Maalik Bomar (born August 1, 1990) is a Canadian football linebacker who is a currently a free agent. He is a Grey Cup champion, having won with the Calgary Stampeders in 2014.

Early career
Bomar played high school football as an outside linebacker and wide receiver at Winton Woods High School from 2006 to 2008. He was a team captain for two years and was named Most Valuable Player in 2008.

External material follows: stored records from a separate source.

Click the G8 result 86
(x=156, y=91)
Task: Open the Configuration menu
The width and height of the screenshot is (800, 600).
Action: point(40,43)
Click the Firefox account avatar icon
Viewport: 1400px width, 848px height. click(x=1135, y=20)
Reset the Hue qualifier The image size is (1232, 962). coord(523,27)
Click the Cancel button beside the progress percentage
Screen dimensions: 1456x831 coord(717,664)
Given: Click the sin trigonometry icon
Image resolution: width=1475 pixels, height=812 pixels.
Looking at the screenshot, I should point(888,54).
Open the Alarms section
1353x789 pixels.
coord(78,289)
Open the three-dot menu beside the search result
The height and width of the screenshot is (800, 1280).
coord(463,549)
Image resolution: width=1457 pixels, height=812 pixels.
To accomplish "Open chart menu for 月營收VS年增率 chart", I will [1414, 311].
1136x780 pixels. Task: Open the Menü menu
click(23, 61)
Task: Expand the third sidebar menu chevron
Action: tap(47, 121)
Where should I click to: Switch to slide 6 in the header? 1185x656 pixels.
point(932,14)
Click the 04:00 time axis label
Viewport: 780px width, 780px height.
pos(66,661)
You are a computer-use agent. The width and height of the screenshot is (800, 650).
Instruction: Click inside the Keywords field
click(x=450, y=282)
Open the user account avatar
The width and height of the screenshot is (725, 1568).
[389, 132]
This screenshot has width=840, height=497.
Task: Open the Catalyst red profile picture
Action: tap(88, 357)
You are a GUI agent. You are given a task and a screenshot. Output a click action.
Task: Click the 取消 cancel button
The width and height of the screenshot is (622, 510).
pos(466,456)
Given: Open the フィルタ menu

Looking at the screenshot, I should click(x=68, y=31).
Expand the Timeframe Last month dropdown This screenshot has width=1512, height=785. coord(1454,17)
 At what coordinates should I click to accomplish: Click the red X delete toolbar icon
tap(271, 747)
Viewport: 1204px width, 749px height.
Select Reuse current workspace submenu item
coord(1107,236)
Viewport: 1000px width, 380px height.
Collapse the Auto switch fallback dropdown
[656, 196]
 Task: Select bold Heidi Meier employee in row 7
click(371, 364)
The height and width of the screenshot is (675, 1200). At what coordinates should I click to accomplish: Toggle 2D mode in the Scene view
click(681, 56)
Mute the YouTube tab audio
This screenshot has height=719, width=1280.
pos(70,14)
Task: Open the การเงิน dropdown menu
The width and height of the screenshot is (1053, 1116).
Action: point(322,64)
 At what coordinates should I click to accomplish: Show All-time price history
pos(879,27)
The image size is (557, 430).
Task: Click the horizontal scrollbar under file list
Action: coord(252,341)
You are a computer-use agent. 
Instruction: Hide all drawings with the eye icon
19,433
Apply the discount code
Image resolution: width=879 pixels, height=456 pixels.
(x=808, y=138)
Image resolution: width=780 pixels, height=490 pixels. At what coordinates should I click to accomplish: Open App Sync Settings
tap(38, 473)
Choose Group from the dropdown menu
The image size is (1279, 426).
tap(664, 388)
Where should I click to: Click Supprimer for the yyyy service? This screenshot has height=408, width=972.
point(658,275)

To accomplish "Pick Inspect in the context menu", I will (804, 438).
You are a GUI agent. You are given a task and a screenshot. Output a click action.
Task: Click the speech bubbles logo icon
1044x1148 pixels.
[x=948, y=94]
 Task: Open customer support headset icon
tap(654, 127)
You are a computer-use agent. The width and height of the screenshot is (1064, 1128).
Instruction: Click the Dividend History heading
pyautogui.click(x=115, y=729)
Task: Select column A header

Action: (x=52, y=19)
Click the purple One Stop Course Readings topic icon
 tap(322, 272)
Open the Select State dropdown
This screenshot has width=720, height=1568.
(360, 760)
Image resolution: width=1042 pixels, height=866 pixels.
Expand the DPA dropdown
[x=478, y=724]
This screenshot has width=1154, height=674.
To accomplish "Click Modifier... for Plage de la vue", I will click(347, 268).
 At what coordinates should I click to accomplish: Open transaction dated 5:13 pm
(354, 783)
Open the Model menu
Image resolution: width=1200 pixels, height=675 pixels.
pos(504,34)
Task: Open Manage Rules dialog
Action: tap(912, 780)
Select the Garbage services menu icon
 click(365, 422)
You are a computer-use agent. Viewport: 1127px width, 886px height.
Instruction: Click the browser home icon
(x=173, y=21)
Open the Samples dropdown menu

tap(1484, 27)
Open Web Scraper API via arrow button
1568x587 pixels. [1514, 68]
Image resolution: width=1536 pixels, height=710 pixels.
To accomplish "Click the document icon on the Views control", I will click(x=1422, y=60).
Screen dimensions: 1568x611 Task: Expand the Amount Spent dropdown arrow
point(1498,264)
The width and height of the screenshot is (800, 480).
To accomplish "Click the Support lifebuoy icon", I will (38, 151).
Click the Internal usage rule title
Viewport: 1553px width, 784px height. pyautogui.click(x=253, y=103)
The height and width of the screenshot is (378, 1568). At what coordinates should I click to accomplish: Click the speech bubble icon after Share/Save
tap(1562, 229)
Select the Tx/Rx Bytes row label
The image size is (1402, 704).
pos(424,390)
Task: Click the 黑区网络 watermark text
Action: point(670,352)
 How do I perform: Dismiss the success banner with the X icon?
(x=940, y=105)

From 2009 to 2012, Bomar played for the Cincinnati Bearcats of the University of Cincinnati as a linebacker and on special teams. Over four seasons, he totaled 223 tackles, one sack, one interception, and one touchdown.

Professional career
Bomar was signed by the Jacksonville Jaguars of the National Football League on April 28, 2013 as an undrafted free agent. He was released on August 25. Bomar worked out with the Cincinnati Bengals in early September 2013, but the Bengals did not sign him.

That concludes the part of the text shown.